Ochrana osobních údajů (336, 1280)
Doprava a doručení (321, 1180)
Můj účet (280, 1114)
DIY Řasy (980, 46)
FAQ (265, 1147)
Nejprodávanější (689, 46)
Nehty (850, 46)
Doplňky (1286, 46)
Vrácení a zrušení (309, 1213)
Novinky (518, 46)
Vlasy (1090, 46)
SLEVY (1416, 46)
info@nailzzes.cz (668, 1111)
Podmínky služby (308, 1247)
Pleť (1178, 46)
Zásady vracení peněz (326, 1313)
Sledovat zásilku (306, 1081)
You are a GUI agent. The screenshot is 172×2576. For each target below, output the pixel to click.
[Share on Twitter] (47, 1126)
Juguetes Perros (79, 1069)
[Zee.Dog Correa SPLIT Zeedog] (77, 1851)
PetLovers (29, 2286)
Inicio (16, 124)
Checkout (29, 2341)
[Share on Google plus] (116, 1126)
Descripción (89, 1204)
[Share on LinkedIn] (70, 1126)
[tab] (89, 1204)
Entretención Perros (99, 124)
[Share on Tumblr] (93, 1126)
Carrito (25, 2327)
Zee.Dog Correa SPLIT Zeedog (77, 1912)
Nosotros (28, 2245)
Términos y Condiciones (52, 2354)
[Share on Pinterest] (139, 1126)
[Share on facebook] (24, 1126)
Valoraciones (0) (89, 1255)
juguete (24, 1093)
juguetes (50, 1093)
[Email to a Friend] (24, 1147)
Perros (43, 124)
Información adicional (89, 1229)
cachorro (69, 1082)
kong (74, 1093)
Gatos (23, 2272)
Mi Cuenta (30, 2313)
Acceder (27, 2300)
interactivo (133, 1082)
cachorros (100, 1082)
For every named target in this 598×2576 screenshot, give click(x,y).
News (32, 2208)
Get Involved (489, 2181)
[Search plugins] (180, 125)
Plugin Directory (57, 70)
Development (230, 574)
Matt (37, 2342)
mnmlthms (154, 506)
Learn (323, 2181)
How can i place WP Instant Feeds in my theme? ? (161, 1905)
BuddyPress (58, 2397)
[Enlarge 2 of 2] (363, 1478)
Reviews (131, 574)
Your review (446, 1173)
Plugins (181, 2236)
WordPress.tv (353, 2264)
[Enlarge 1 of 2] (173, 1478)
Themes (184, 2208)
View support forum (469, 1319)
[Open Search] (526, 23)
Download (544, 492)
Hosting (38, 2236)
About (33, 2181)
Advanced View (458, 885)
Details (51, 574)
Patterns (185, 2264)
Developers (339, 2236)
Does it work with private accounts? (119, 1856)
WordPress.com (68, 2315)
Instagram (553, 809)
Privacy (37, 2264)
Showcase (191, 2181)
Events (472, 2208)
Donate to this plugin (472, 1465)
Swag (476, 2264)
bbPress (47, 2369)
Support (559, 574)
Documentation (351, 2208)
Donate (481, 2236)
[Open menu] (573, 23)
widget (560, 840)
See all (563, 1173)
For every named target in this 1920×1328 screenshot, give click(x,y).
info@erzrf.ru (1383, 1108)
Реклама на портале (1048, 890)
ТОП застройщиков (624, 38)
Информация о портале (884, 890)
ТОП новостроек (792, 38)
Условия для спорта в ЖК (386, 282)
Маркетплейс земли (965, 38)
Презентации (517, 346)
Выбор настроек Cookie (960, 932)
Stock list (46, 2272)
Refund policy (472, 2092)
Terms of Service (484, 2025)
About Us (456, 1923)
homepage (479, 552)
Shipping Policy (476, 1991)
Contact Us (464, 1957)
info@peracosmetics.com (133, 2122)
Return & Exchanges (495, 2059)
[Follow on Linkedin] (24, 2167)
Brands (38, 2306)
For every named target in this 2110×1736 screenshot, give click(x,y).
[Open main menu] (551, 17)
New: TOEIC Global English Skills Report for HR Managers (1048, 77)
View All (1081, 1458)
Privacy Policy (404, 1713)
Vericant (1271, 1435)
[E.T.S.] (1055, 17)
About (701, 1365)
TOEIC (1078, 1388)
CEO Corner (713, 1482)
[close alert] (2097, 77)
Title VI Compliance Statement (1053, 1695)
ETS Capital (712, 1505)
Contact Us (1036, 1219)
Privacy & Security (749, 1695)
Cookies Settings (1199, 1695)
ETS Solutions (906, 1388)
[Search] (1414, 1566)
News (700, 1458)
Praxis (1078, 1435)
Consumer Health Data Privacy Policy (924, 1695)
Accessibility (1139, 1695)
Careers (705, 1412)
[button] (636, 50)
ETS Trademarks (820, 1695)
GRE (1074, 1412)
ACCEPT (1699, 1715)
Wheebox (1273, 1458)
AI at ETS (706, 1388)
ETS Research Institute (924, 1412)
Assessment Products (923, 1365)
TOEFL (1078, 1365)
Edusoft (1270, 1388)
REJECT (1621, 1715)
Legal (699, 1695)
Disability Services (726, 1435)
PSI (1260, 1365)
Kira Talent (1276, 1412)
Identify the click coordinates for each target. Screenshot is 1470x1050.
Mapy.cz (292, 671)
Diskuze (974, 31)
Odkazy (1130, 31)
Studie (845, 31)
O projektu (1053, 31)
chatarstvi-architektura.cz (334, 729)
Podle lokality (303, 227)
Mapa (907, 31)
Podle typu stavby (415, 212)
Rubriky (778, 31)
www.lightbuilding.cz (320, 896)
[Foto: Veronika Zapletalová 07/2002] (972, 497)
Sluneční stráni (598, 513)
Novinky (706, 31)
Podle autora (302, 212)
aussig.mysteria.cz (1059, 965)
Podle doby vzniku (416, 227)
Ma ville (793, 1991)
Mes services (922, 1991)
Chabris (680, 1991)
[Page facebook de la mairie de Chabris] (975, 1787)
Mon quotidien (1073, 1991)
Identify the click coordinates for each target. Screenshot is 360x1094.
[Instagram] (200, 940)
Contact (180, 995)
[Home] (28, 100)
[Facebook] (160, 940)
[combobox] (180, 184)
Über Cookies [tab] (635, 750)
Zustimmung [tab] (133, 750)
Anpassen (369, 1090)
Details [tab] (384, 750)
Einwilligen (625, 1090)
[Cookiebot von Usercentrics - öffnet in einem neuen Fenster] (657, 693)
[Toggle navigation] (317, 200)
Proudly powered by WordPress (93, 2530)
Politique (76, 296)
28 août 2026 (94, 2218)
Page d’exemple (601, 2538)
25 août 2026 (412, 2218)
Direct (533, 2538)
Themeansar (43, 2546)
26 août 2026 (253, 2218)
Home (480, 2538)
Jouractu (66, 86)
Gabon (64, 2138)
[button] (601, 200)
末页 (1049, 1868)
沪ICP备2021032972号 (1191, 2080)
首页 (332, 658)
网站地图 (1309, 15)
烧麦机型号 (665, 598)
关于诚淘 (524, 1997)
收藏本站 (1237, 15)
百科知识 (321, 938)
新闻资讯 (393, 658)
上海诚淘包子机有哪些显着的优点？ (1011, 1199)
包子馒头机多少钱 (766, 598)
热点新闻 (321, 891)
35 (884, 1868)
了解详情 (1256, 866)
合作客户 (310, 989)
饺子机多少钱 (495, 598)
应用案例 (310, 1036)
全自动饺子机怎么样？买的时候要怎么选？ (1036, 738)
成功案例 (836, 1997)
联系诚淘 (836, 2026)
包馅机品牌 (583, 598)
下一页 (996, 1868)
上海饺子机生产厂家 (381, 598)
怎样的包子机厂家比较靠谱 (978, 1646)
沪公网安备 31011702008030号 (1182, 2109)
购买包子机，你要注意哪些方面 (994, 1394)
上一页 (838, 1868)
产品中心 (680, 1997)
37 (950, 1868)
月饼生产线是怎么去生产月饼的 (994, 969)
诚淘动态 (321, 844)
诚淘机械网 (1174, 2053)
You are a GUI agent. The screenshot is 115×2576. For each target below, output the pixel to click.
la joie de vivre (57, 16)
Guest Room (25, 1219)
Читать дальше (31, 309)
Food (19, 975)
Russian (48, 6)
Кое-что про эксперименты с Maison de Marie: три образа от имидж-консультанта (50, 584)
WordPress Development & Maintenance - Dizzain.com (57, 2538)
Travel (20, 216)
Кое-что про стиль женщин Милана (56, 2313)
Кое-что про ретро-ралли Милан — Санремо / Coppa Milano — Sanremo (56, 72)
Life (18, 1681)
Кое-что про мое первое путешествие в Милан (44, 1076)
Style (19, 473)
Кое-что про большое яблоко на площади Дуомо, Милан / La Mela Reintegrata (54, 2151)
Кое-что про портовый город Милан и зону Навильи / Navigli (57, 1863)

__________________________________________________

The reply should consist solely of the lines above from the one that has "PetLovers (29, 2286)" through the one that has "cachorro (69, 1082)", reproduced exactly.

RESPONSE:
PetLovers (29, 2286)
Inicio (16, 124)
Checkout (29, 2341)
[Share on Google plus] (116, 1126)
Descripción (89, 1204)
[Share on LinkedIn] (70, 1126)
[tab] (89, 1204)
Entretención Perros (99, 124)
[Share on Tumblr] (93, 1126)
Carrito (25, 2327)
Zee.Dog Correa SPLIT Zeedog (77, 1912)
Nosotros (28, 2245)
Términos y Condiciones (52, 2354)
[Share on Pinterest] (139, 1126)
[Share on facebook] (24, 1126)
Valoraciones (0) (89, 1255)
juguete (24, 1093)
juguetes (50, 1093)
[Email to a Friend] (24, 1147)
Perros (43, 124)
Información adicional (89, 1229)
cachorro (69, 1082)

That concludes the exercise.